DeHavilland Restauration Project – fabric application to the fuselage

During an annual inspection on a Technam, the tailplane spar tube was found to be corroded.  

The customer was advised that it had to be replaced and since he kept the aircraft parked in the open at Bournemouth Airport he was advised to have a set of covers made to protect it.   Sarah was asked if she could manufacture a set of covers that she duly carried out very successfully.

This first set of covers lead to the start of Sarah forming Sky 4 Covers which she has developed over the years to a very successful business providing a number of products that complement the covers.

One product was the manufacture of fabric bags made from Irish Linen and also Ceconite.   These bags made the covering of airframes easier to apply and also making the finish more professional.   A number of different aircraft used these bags such as Tiger Moths and Piper Cubs to name a couple.   One very interesting airframe was the DeHavilland Rapide Registration 

 

 

 

G-AHAG.   Being an 8 seater twin-engined machine the work was quite involved especially for the fabric application to the fuselage.  

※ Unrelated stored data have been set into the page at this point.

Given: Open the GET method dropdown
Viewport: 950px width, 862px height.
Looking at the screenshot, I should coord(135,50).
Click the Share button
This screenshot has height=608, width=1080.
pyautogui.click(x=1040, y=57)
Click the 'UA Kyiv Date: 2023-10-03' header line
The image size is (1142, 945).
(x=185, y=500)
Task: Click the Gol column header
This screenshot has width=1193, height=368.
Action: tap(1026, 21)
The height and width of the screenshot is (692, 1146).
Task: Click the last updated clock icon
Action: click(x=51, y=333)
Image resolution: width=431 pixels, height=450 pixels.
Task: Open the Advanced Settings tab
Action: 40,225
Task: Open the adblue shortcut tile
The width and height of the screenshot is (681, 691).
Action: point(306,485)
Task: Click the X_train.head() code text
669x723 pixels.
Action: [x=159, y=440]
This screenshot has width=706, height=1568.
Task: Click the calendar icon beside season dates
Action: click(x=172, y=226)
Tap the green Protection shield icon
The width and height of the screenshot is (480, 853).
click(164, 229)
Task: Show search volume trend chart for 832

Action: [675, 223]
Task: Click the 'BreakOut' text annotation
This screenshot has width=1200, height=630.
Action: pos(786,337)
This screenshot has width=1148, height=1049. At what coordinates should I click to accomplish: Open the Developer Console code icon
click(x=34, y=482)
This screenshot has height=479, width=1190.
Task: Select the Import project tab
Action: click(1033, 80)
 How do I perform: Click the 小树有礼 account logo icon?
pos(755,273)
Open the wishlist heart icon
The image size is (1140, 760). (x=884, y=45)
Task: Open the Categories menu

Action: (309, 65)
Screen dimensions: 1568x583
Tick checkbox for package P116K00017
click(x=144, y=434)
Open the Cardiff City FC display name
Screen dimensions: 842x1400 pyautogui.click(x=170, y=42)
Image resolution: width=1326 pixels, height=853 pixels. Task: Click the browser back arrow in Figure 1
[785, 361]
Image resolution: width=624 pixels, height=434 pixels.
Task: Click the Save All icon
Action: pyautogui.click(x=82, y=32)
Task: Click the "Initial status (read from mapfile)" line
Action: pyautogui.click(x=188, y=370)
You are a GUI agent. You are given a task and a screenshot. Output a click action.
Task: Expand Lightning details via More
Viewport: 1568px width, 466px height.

The fuselage had to have a stitched seam along the length in line with a central stringer and having been applied it needed to be taut enough to ensure the shrinking process would be satisfactory.  

In brief following the fitting of the bags, the Irish Linen was sprayed with de-ionised water followed by at least 6 coats of cellulose tautening dope.   G-AHAG in its completed form can be viewed on Youtube flying at Woburn Abbey.

Many different types of airframes have had the benefit of Sarah’s expertise at Sky 4 Covers.